[WORK TO BE COMPLETED]:
Wherever the word "Duty" occurs in the listing, copy the whole line.

▬▬▬

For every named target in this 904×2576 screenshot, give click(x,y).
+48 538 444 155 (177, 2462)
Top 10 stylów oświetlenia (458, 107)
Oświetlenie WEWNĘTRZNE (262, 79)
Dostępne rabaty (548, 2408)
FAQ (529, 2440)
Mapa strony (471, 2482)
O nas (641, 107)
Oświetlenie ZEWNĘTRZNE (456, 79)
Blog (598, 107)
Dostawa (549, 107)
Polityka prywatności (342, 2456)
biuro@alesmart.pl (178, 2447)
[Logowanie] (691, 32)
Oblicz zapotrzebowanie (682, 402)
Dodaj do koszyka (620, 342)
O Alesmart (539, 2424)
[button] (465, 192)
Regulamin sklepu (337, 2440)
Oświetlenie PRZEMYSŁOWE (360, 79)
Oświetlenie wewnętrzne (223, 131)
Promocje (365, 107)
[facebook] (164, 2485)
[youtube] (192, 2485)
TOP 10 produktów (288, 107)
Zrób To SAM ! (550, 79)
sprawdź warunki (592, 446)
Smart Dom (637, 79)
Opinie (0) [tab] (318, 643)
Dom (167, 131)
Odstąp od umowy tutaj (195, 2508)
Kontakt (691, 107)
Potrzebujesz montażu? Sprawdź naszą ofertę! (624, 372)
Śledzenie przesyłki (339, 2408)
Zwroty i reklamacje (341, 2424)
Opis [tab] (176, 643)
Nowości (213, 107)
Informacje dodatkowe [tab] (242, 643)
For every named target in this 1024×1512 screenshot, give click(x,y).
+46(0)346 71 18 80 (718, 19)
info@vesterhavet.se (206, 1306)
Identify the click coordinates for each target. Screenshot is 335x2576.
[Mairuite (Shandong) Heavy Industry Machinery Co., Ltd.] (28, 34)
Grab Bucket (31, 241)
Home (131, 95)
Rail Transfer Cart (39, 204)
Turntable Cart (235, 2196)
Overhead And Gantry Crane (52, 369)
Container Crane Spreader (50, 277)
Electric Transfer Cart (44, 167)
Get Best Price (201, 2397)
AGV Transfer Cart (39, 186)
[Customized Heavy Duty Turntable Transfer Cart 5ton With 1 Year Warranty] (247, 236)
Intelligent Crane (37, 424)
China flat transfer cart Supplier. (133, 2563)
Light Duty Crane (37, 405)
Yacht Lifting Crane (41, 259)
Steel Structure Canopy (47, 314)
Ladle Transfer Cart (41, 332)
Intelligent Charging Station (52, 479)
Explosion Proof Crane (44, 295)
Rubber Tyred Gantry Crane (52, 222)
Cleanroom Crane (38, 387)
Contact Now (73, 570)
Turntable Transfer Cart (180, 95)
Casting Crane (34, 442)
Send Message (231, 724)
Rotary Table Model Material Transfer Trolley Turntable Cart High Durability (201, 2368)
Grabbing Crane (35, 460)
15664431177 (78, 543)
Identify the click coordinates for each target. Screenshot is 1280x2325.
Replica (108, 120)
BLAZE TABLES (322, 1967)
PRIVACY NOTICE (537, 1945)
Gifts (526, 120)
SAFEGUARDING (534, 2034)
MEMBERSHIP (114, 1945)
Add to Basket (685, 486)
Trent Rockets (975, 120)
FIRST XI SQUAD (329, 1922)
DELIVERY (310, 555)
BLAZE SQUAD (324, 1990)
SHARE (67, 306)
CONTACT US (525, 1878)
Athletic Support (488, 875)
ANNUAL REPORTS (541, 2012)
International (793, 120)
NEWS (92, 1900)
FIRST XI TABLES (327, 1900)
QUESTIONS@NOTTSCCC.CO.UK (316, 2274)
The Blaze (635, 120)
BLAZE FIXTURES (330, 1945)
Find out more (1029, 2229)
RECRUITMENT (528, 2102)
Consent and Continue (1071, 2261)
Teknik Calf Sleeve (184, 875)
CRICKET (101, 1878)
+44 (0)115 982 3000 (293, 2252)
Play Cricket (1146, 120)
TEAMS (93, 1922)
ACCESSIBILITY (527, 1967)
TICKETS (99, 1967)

▬▬▬

[COMPLETED TASK]:
[Customized Heavy Duty Turntable Transfer Cart 5ton With 1 Year Warranty] (247, 236)
Light Duty Crane (37, 405)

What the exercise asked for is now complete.